Marie-Pierre Vedrenne, une députée libérale française au Parlement européen, a déclaré que les annexes publiées vendredi l’avaient rendue plus sceptique à l’égard de l’accord en raison des déséquilibres d’accès au marché dans les secteurs des soft power tels que les écoles de commerce.

«Ces annexes étaient censées nous éclairer sur l’accord. Mais maintenant que la Commission les a publiés, j’ai encore plus de questions qu’avant », a-t-elle déclaré. “Selon la stratégie de la Commission, la Chine était un concurrent, un partenaire et un rival. Dans cet accord, je ne vois que l’UE la traiter comme un” partenaire “… La semaine prochaine, le groupe de suivi du Parlement discutera de l’accord UE-Chine avec la Commission et le négociateur de la Commission peuvent s’attendre à des questions critiques sur les annexes. »

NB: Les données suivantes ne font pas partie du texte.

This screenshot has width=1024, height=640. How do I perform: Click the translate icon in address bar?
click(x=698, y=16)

Outre les investissements directs, la Chine a également cherché à tisser des liens plus solides avec ce qu’elle considérait comme des médias amicaux en Europe. Par exemple, en 2015, il a signé un mémorandum, dans le cadre de l’initiative Belt and Road (BRI), qui incluait des partenaires médiatiques espagnols et néerlandais. L’accord BRI de 2019 entre l’Italie et la Chine comprenait également une clause visant à «promouvoir les échanges et la coopération entre leurs … médias».

Industrie “ sensible ”

Reinhard Bütikofer, un eurodéputé vert qui dirige la délégation sur les relations avec la Chine au Parlement européen, a qualifié le secteur des médias de «secteur particulièrement sensible» et a déclaré que l’accord d’investissement UE-Chine n’avait pas réussi à résoudre tous les déséquilibres économiques.

«Lorsque nous avons travaillé sur le mécanisme de filtrage des investissements, j’ai insisté pour inclure le secteur des médias en tant que secteur systémique qui concerne également la sécurité nationale», a déclaré Bütikofer. «Malheureusement, tous les États membres n’ont pas leur propre mécanisme.»

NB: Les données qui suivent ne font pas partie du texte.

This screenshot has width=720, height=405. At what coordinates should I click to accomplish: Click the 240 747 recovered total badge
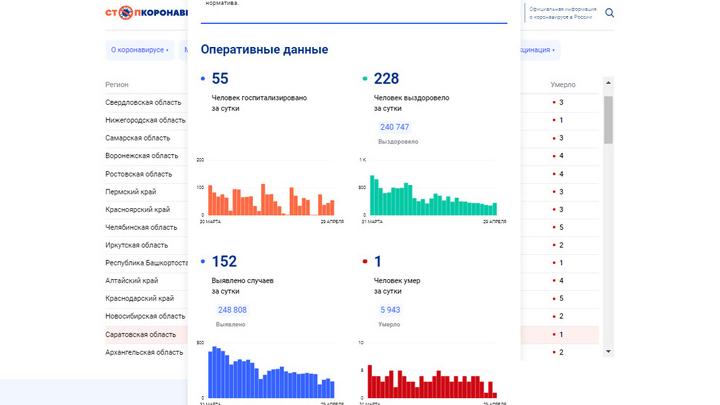[x=394, y=127]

Il a cité la République tchèque comme exemple, où les investissements chinois dans le secteur des médias locaux ont été utilisés comme un outil pour influencer la politique intérieure tchèque.

En 2015, la société chinoise théoriquement privée CEFC a acquis une participation dans Empresa Media, obtenant ainsi l’accès à une chaîne de télévision (TV Barrandov) et à certains magazines. Une étude de MapInfluenCE, un groupe de suivi de l’influence chinoise, a révélé que l’acquisition rendait la couverture de la Chine globalement plus positive.

“Nous voyons l’image habituelle ici, où le niveau des efforts de protection diffère d’un pays à l’autre sur le marché européen, et tout acteur de pays tiers peut bénéficier de cette réalité multiforme”, a déclaré Bütikofer.